PROVIDENCE — Governor Dan McKee on Wednesday outlined proposals to use federal funding to build a new port, improve an old one and improve Rhode Island’s energy efficiency programs as it braces for a climate-altered future.
The federal money includes $35 million to build a marine terminal in East Providence for wind projects, $60 million to improve the Port of Davisville for cars and wind turbines, and $37 million to help people buy energy efficient heat pumps.
McKee is also proposing $6 million annually in funding for the state’s Executive Climate Change Coordinating Council to fulfill the mandates in last year’s Act on Climate law. He’s also creating an environmental justice committee within that council.
“It’s not going to solve our climate problems, and it’s not going to get us to full compliance with Act on Climate, but it’s a huge step in the right direction,” Terry Gray, the acting director of the Department of Environmental Management and the climate change council’s chairperson, said Wednesday. “As we look through the lessons learned from these investments, it’s going to guide us for how we’re going to plan and meet those mandates as we move forward.”
The investments would be mostly approved through the state budget. McKee is set to unveil his proposal Thursday. McKee’s headline number for what he described as his climate change proposals that would also create good paying jobs: $150 million. But none of the money, state officials said, would actually come from state general revenues. Instead, the biggest-ticket items will be funded through federal money.

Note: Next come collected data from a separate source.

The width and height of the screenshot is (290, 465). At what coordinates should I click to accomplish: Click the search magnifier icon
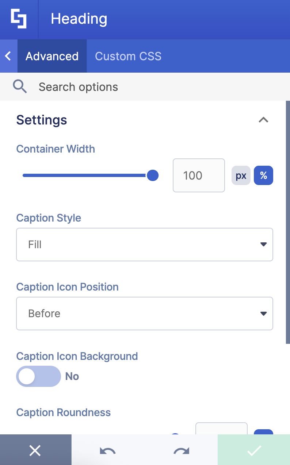click(20, 87)
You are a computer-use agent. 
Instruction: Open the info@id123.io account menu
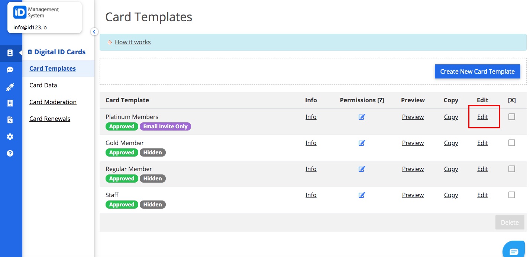(30, 28)
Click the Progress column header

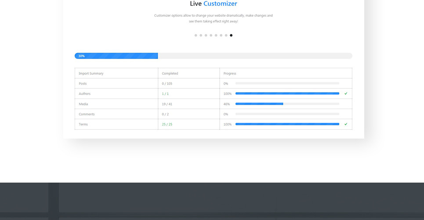[x=230, y=73]
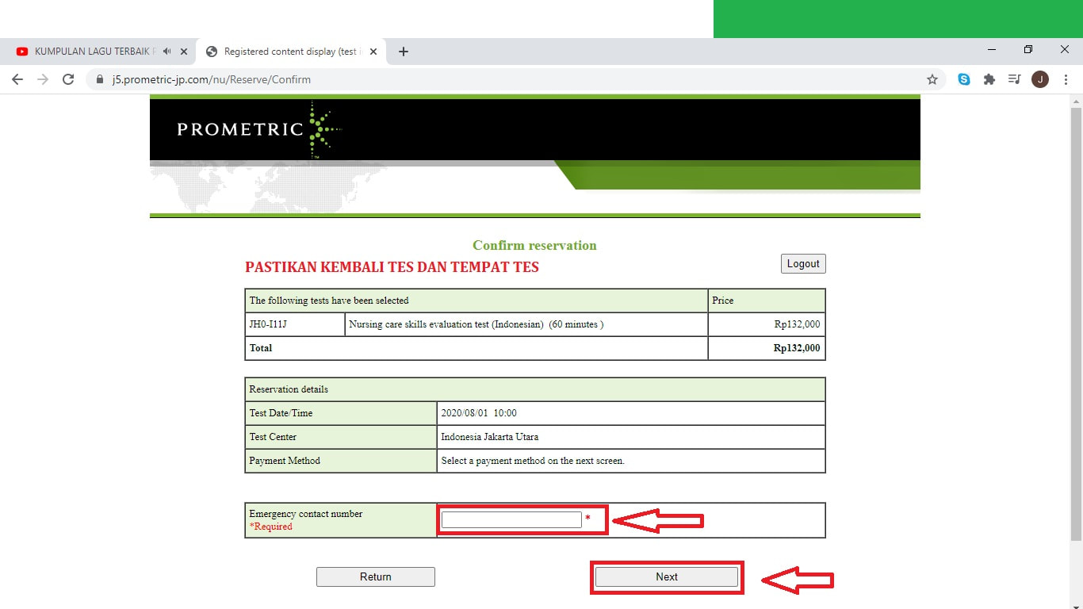Click the Return button
This screenshot has width=1083, height=609.
(x=376, y=576)
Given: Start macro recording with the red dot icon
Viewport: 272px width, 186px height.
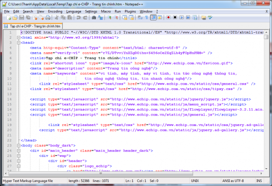Looking at the screenshot, I should pyautogui.click(x=169, y=17).
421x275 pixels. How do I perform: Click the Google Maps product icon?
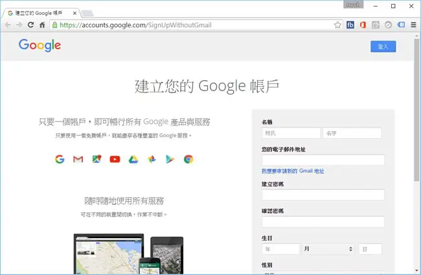pyautogui.click(x=97, y=159)
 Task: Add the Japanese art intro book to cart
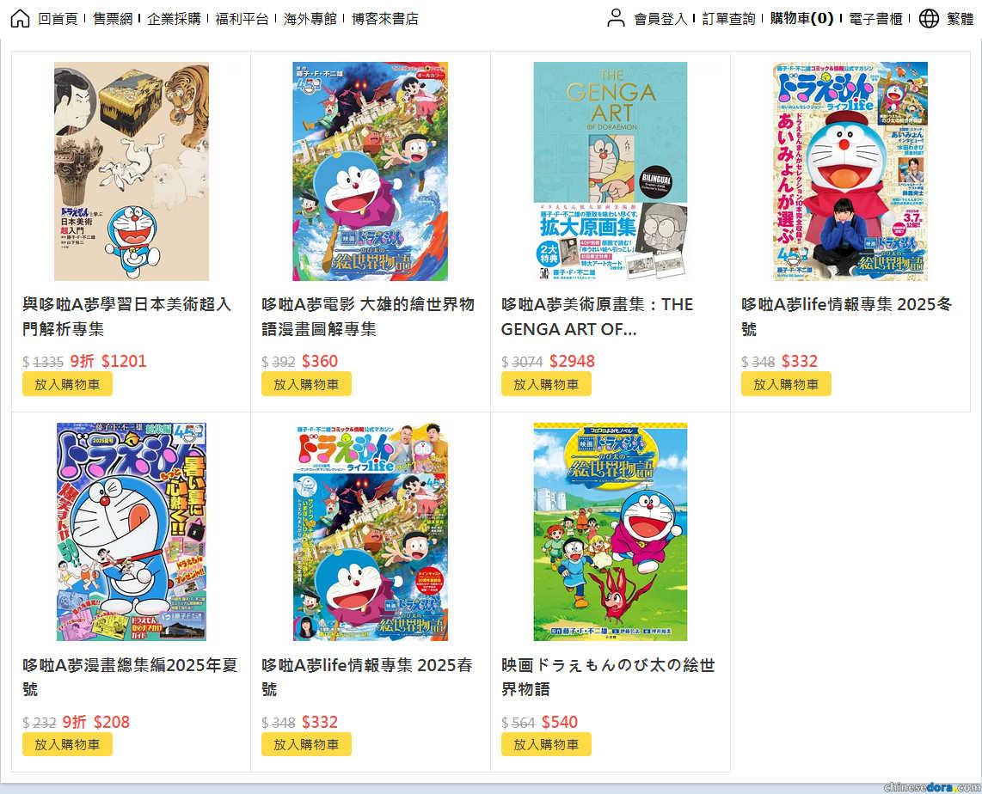tap(67, 384)
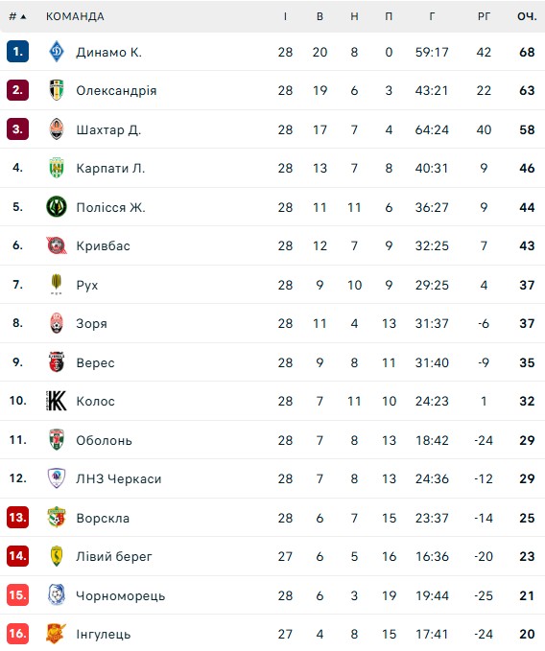Click the red position 16 badge
545x651 pixels.
[17, 634]
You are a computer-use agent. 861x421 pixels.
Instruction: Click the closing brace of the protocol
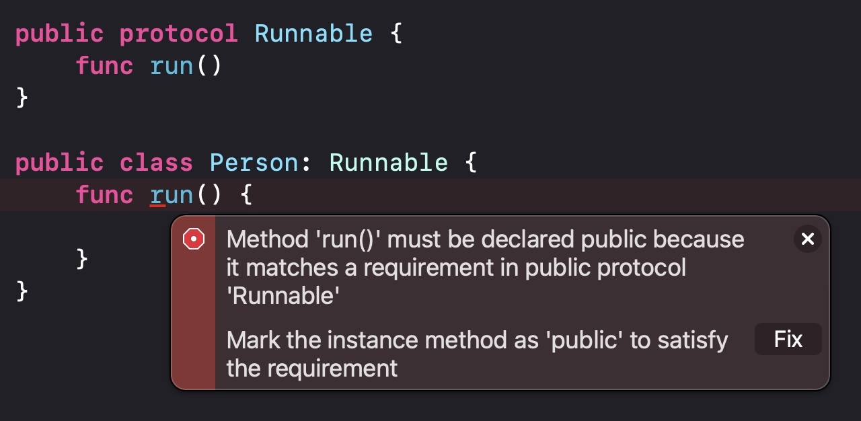(22, 98)
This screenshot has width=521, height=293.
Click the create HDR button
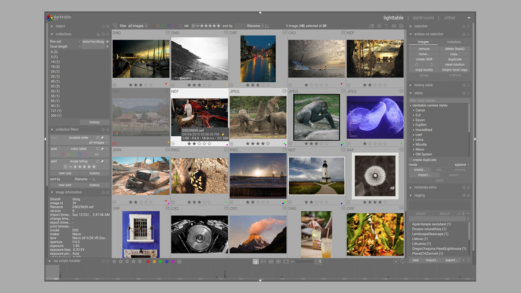[x=424, y=59]
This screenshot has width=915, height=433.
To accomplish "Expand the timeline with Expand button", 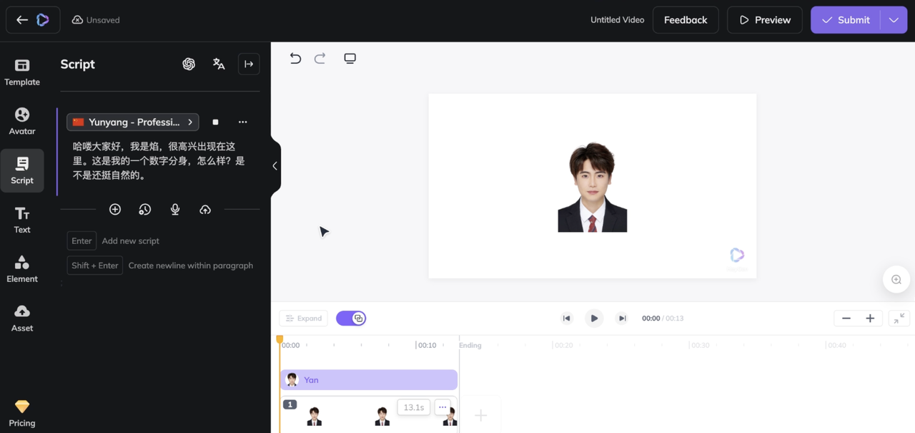I will [x=304, y=318].
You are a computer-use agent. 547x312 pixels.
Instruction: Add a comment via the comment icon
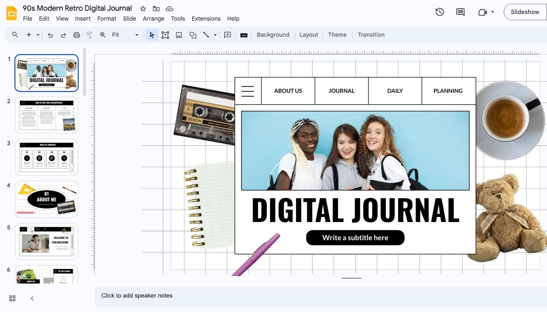point(227,35)
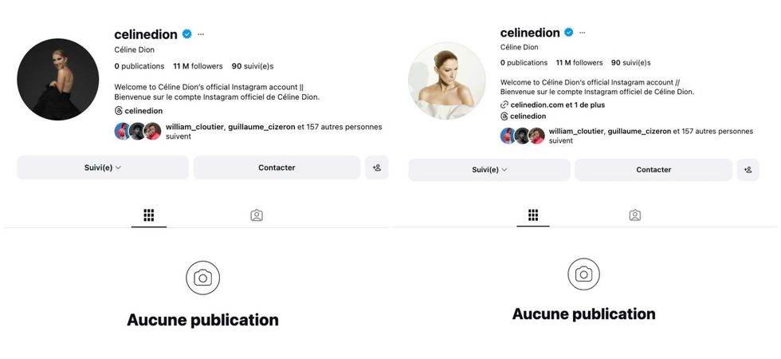Open options menu on right profile
781x359 pixels.
coord(582,33)
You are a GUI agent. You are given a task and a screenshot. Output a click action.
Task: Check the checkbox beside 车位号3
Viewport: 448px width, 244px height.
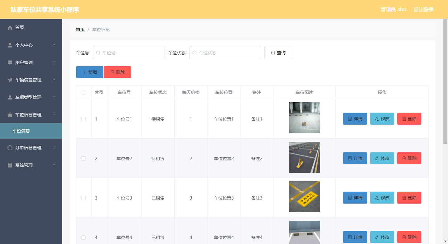coord(83,198)
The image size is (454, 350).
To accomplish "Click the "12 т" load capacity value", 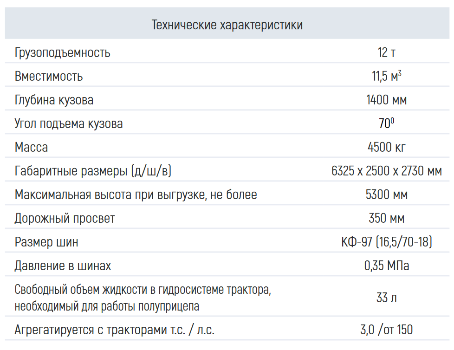I will (386, 52).
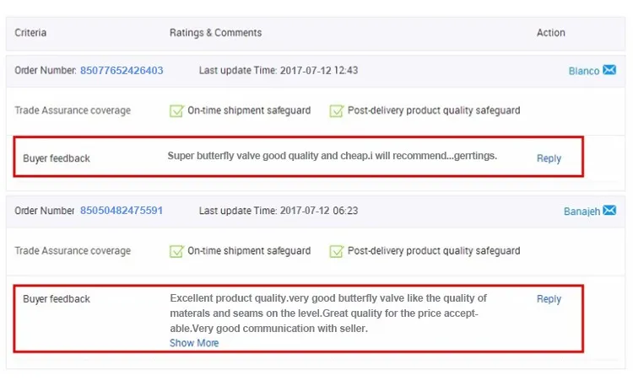This screenshot has width=633, height=391.
Task: Select the Super butterfly valve feedback text
Action: point(332,156)
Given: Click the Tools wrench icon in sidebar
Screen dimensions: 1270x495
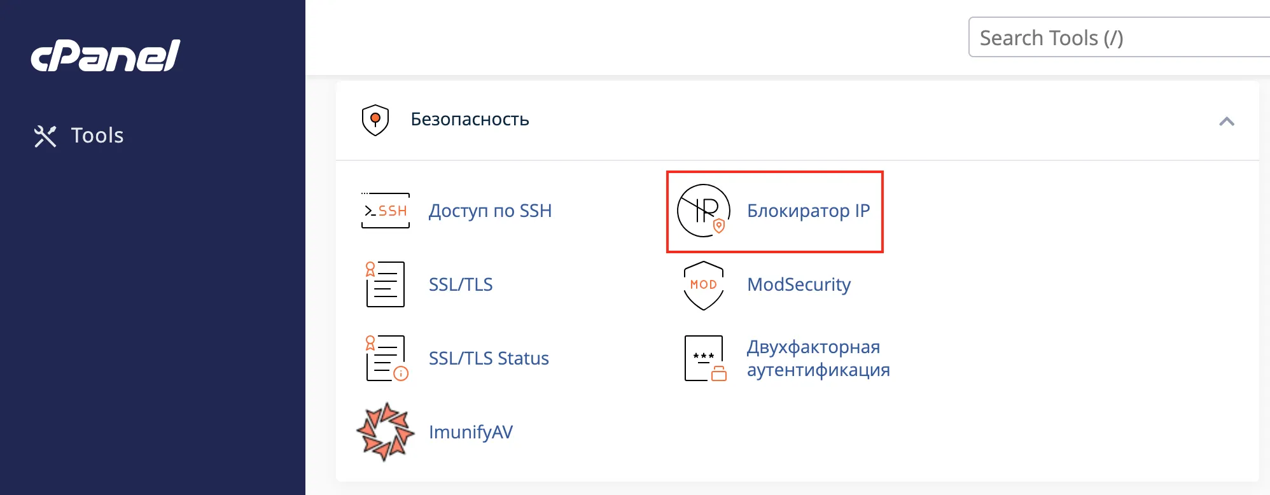Looking at the screenshot, I should point(45,136).
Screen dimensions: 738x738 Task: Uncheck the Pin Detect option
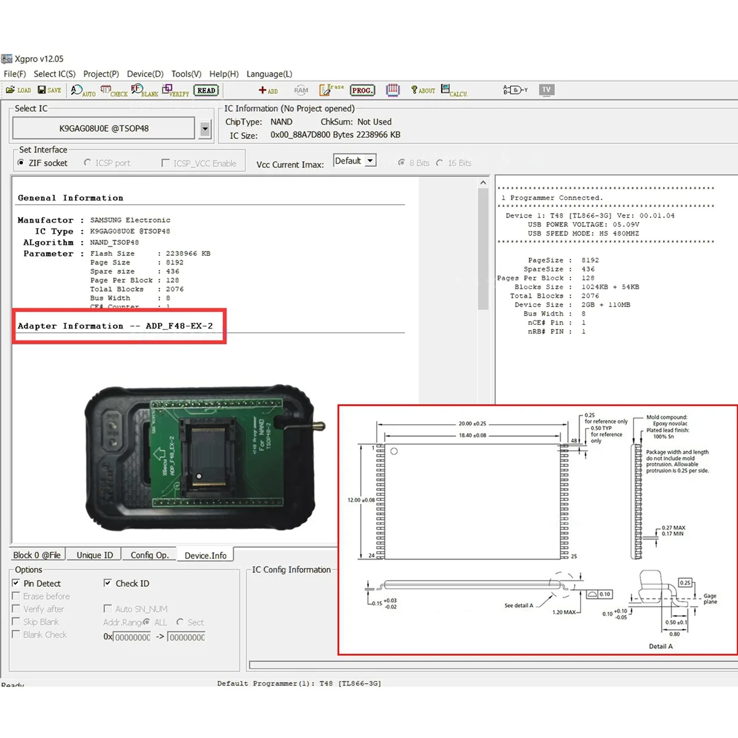pos(16,583)
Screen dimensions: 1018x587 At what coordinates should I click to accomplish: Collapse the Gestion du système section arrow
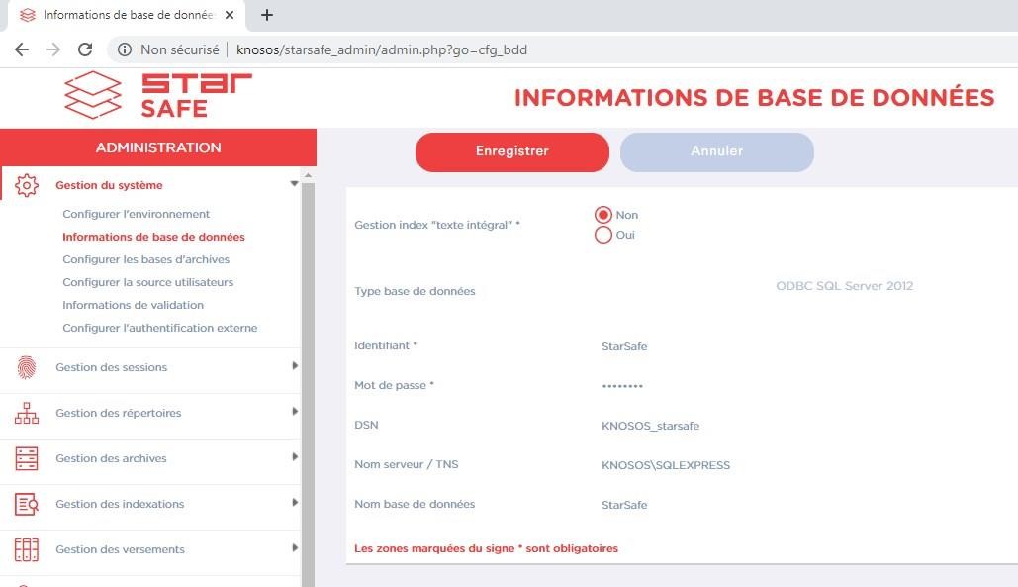294,184
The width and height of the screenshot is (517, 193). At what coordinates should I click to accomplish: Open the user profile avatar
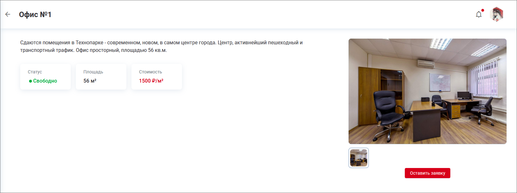[496, 14]

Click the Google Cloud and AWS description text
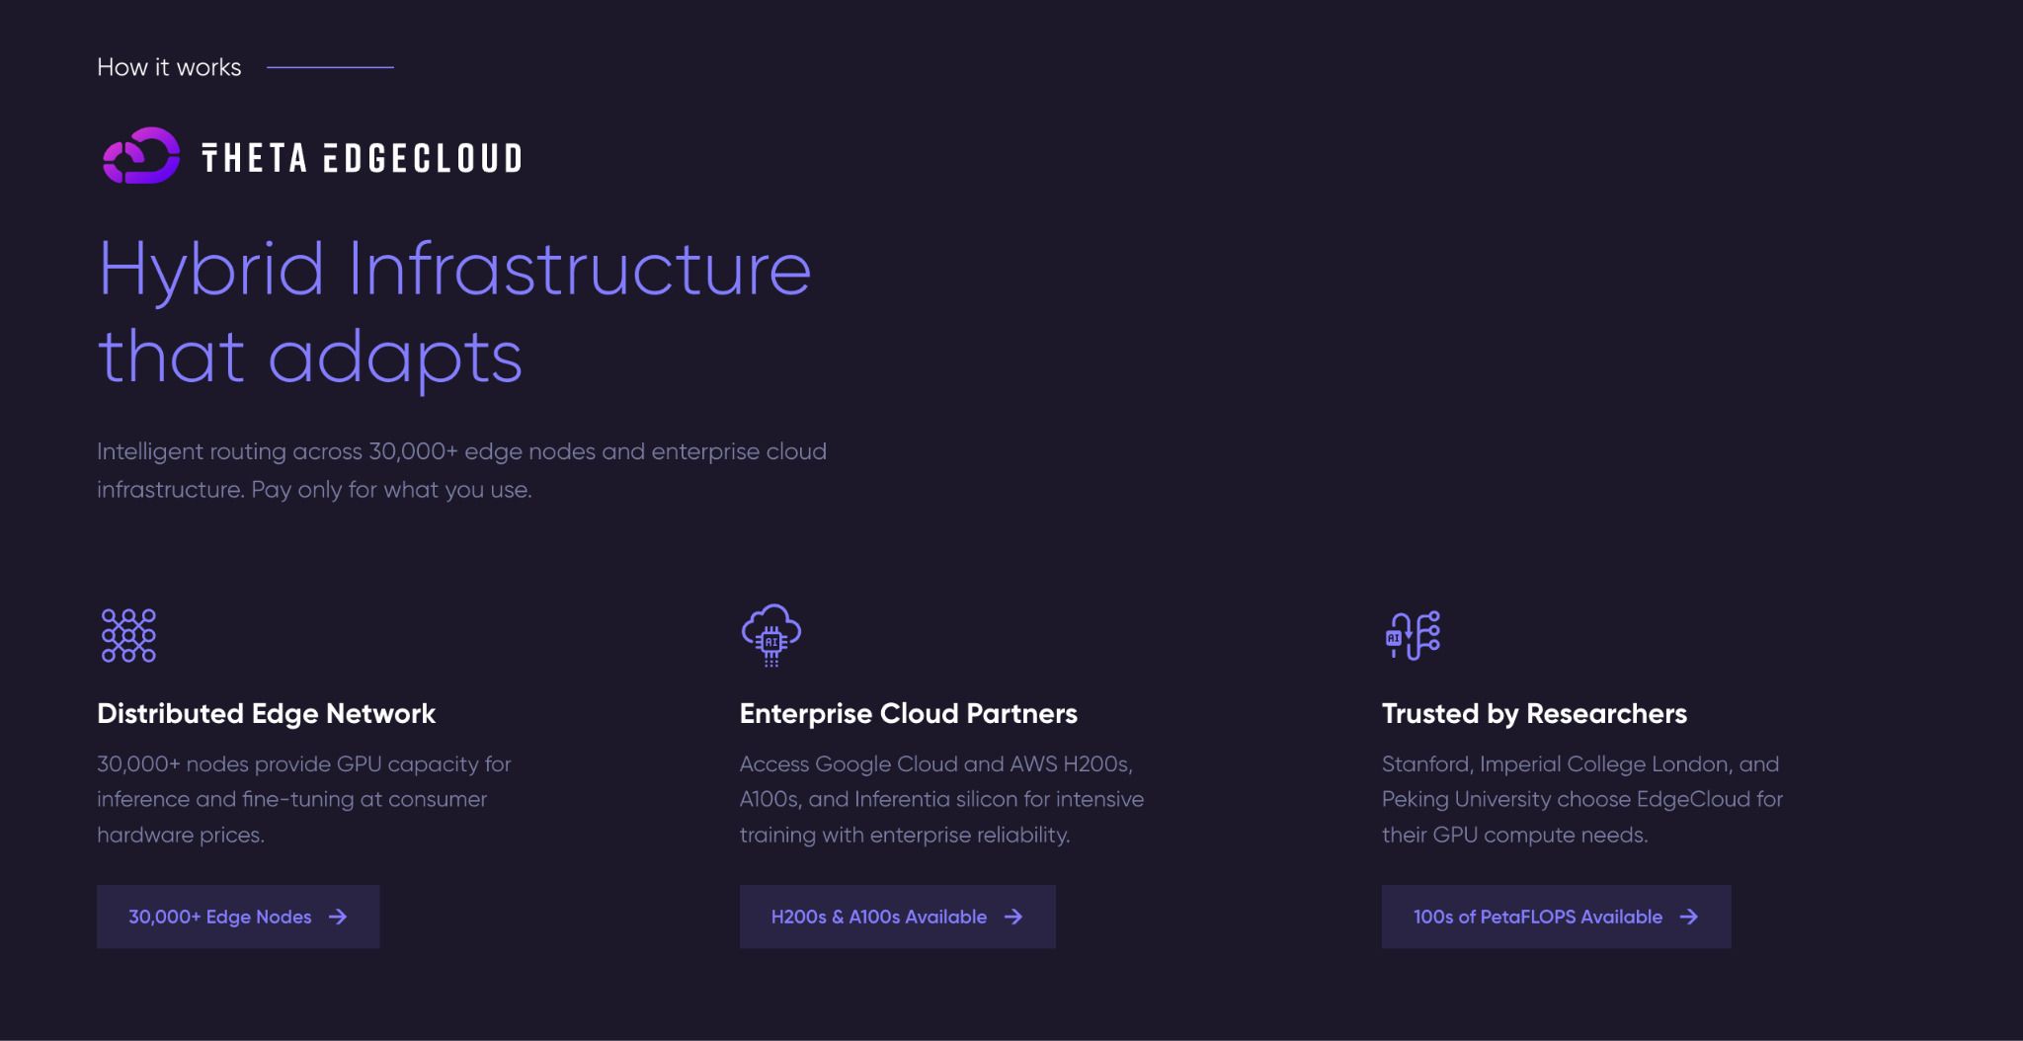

The $60 million for the Port of Davisville — which comes just a year after a separate $60 million bond approved by voters — and the $35 million for the South Quay marine terminal in East Providence would be funded by the American Rescue Plan Act’s state fiscal recovery funds. That’s the formal way of describing the $1.13 billion in coronavirus relief funds that the state can use more or less as it pleases.
The Port of Davisville funding would, the state said, help the area accommodate the finished automobile importing and processing business that’s already there, and expand it for offshore wind developers. It includes dredging and pier work.
Another $23 million will flow to Rhode Island for electric vehicle charging stations as part of the bipartisan infrastructure law. That’s going to come one way or the other.
The $150 million number does not, however, include about $24 million in more borrowing that McKee will propose putting on the ballot in November for a new “green infrastructure” bond. That would fund a $16 million program administered through the Rhode Island Infrastructure Bank to provide matching grants for coastal, river, stream floodplain and infrastructure resiliency. It would also provide $5 million for a small business energy loan program and $3 million for DEM forest conservation programs.
The closest the stat comes to directly funding these programs is $6 million for the EC4, as the climate change council is known. It would be the first time the state directly funded the council. That is not new state money, though. Instead, it would redirect funding that the state currently gives National Grid for its work on energy efficiency programs. It would not, though, cut those actual energy efficiency programs themselves.
“Rather than sending those dollars outside of Rhode Island, to National Grid, the governor is saying, ‘Hey, let’s keep that money here, and let’s keep those programs going,’” said Nicholas Ucci, the state energy commissioner.
Separately, on Wednesday the state rolled out a list of 105 road, bridge and pedestrian projects that it said it would be able to accelerate because of the bipartisan infrastructure law that Congress passed last year. A full list is available online.
Peter Alviti, the director of the state Department of Transportation, said the federal law would accelerate the projects by an average of four years. Some would get done 10 years sooner because of the law, Alviti said.